Observability Is a First-Class Concern

A function call has a traceable stack. An agent has a reasoning chain you can’t inspect directly — you can only observe inputs and outputs at each step. This means you need to log everything the loop touches: each tool call with its arguments and return value, each model response including reasoning (if available), and the state of the context window at each turn.

Without this, debugging is archaeology. You have a final output you don’t understand and no way to reconstruct how the model got there. With it, you can see exactly which tool call returned the bad result that led to the wrong conclusion three steps later.

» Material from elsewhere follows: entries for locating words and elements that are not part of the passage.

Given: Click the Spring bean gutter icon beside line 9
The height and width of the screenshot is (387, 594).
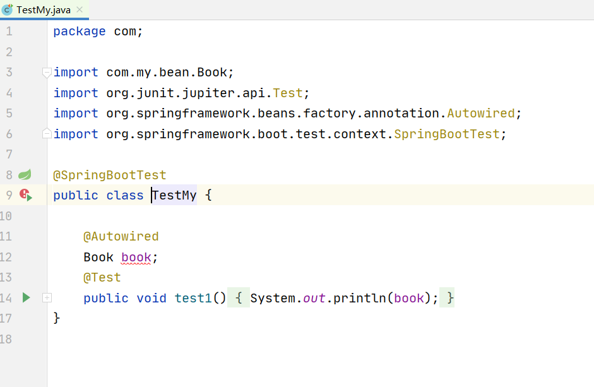Looking at the screenshot, I should coord(24,195).
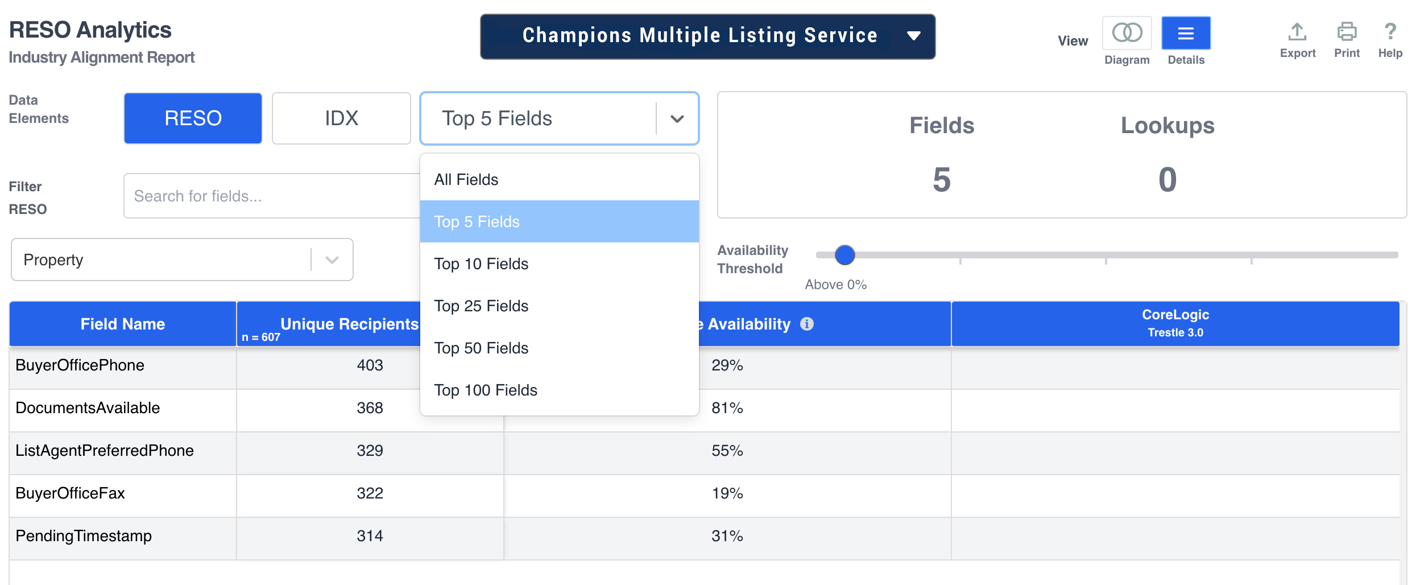Click the Availability info icon
Image resolution: width=1416 pixels, height=585 pixels.
[x=808, y=324]
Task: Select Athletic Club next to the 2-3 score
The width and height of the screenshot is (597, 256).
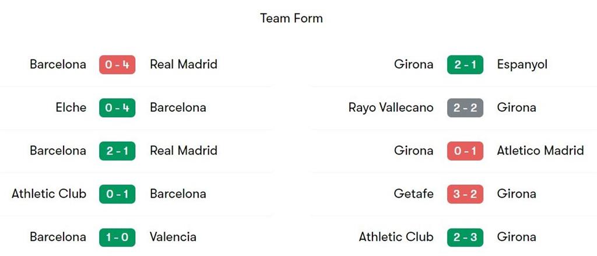Action: click(396, 237)
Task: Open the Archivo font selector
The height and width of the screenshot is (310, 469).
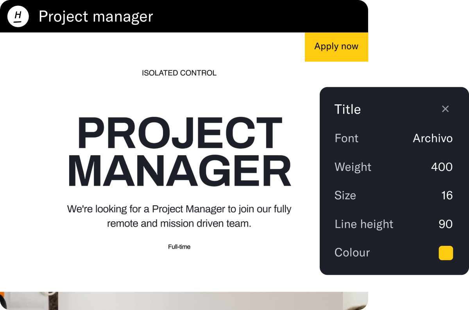Action: point(432,138)
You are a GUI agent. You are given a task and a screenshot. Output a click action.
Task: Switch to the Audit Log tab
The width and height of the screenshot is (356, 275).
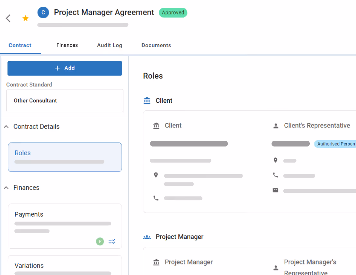(x=110, y=45)
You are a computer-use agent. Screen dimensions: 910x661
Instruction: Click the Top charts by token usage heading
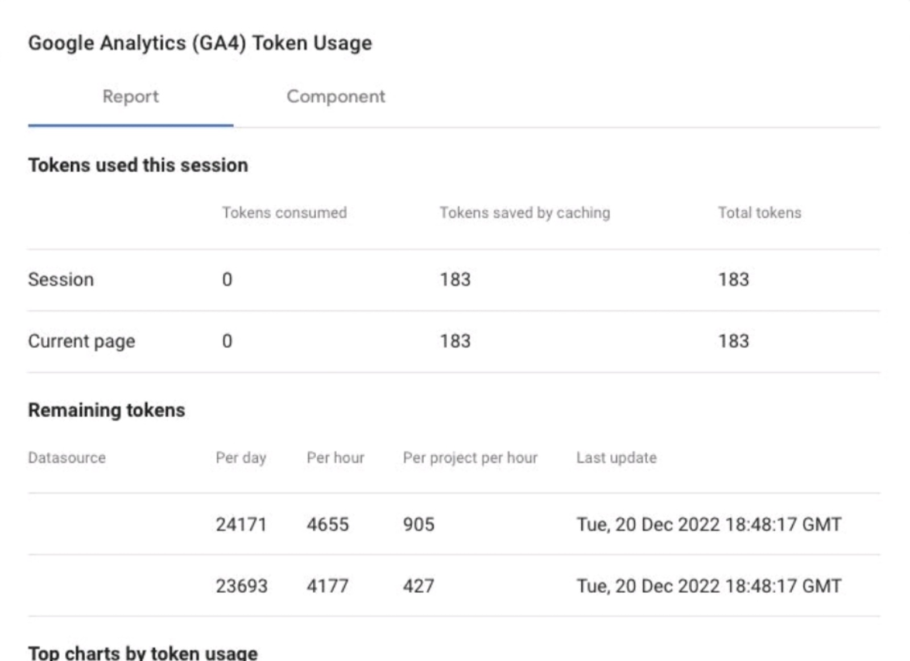[x=143, y=652]
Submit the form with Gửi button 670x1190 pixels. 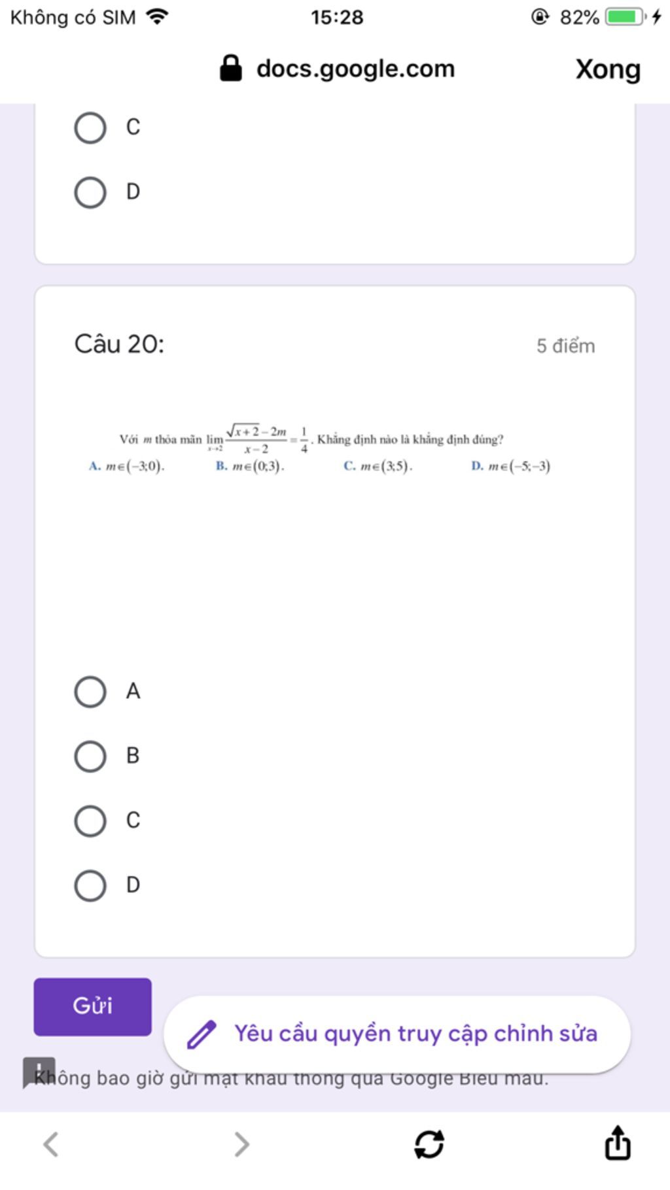pos(92,1006)
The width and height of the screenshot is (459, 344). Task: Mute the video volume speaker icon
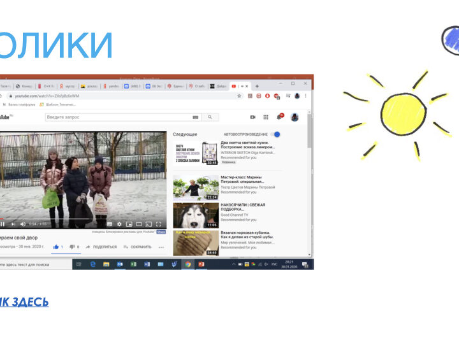pyautogui.click(x=22, y=224)
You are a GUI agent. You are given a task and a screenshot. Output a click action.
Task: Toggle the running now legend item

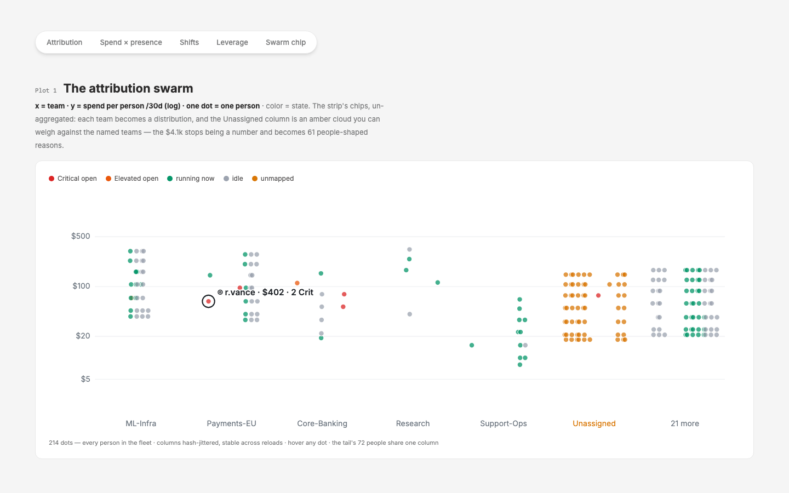point(191,179)
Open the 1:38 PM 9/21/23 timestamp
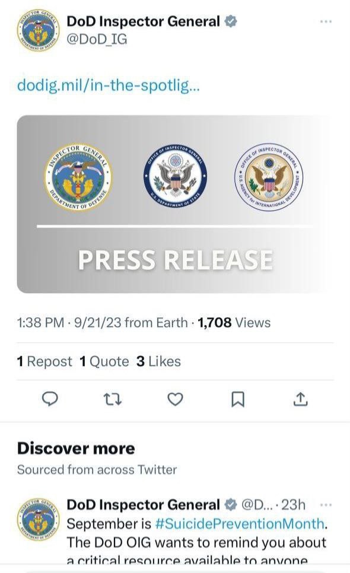 click(x=69, y=323)
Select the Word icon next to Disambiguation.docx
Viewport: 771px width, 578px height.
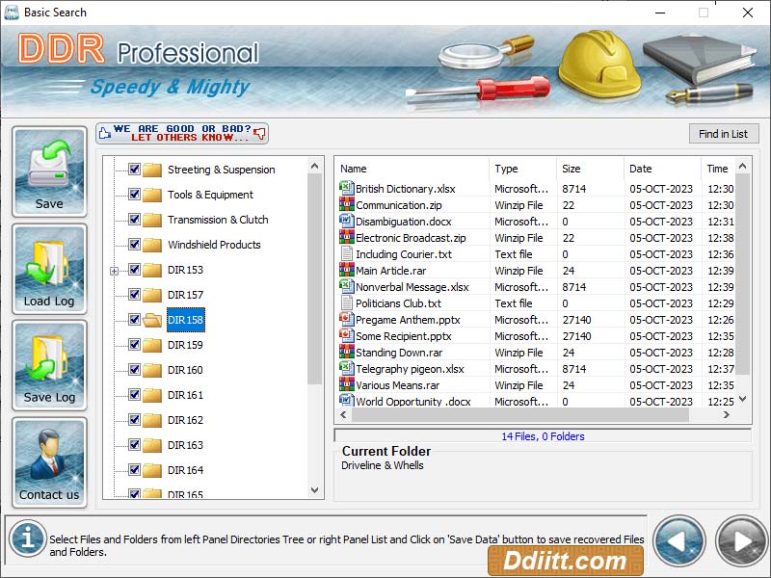349,222
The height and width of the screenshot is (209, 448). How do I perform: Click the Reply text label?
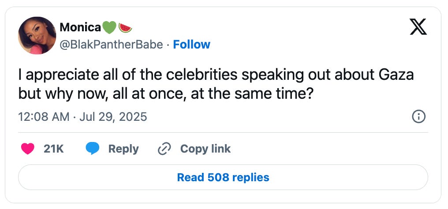click(123, 149)
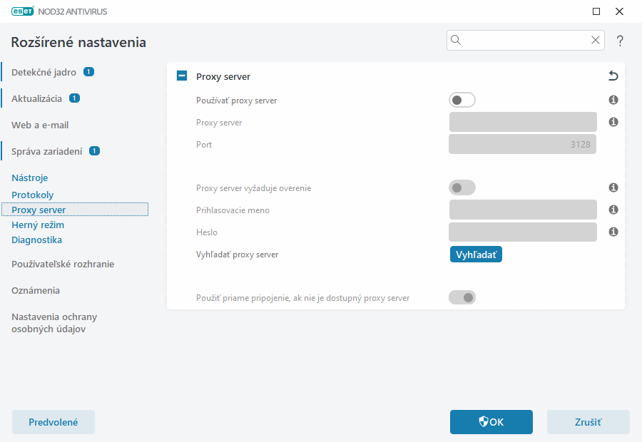Image resolution: width=642 pixels, height=442 pixels.
Task: Open the Aktualizácia settings category
Action: coord(36,98)
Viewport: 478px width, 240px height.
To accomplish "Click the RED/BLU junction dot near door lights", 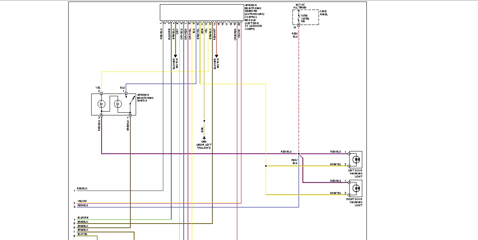I will [x=299, y=154].
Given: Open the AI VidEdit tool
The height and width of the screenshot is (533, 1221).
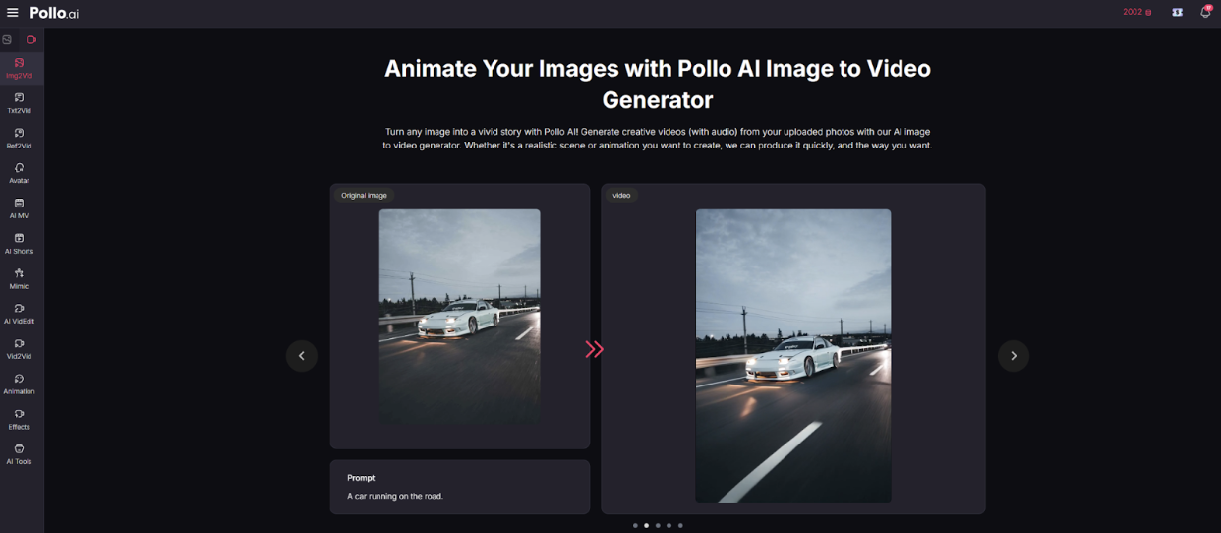Looking at the screenshot, I should pos(19,314).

Structured logging per turn, not just final outputs. Build it in from the start — adding it later to an already-deployed agent is painful.

What This Looks Like From Scratch

Strip it to the bones:

def run_agent(goal: str, tools: list, system_prompt: str, max_turns: int = 20):
    messages = [{"role": "user", "content": goal}]
    tool_map = {t.__name__: t for t in tools}

    for _ in range(max_turns):
        response = model.call(system=system_prompt, messages=messages)
        messages.append({"role": "assistant", "content": response})

        if not response.tool_calls:
            return response.text  # model is done

        for call in response.tool_calls:
            result = tool_map[call.name](**call.args)
            messages.append({"role": "tool", "content": result, "tool_use_id": call.id})

    raise MaxTurnsExceeded()

No framework. No abstraction. The loop is visible, the termination condition is explicit, the tool dispatch is a dict lookup. Every framework wraps some version of this — understanding this version means you can debug any framework’s behavior, because you know what it’s doing underneath.